▸ Text passage
++++++

Many women see their 40s as a slowing point, yet you chose to start again. What helped you view this age as a launchpad instead of a limitation?
Let me be real. At first, it didn’t feel like a launchpad. It felt like failure. I was embarrassed. I thought, How am I here again? How have I still not figured this out? It felt like starting over…again. But eventually I realized I wasn’t starting over. I was starting clearer. The moment I stopped caring about what my life should look like and got honest about what I actually wanted, everything shifted. I didn’t feel late. I felt ready. Even if it took me a minute to come to terms with that.
What has been the most beautiful “unexpected gift” you received from this reinvention?
Self-trust. Without question. I trust my decisions now. I don’t spiral the way I used to. I don’t need constant validation. That confidence has changed how I show up in my relationships, my work, and my body. It’s quiet, but it’s powerful.

++++++

▸ Data section

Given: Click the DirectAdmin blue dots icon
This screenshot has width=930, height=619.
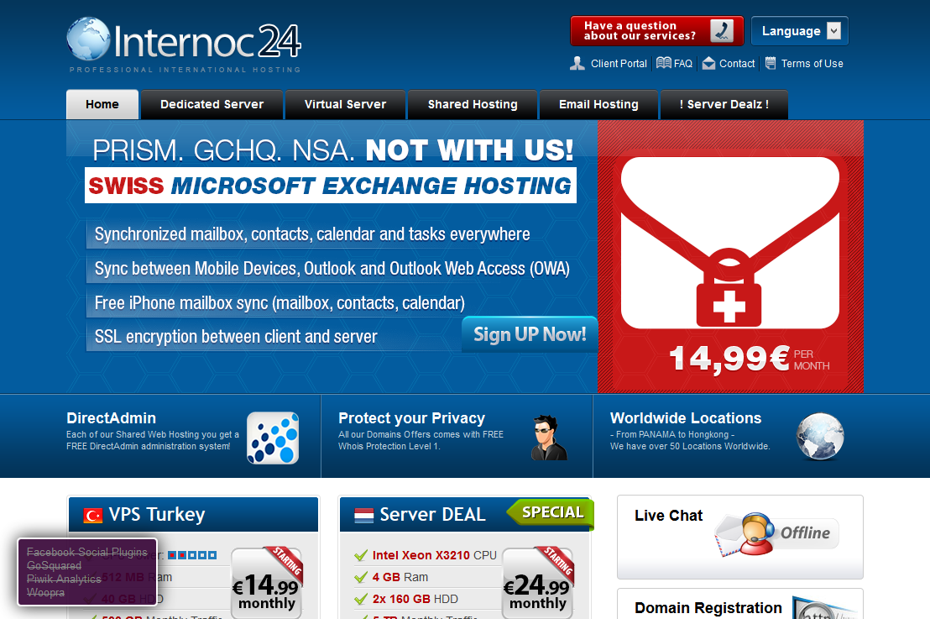Looking at the screenshot, I should [x=273, y=438].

++++++

▸ Work to complete
In the interview, what does the person answering name as the most beautiful unexpected gift of the reinvention?

▸ Exercise result
Self-trust.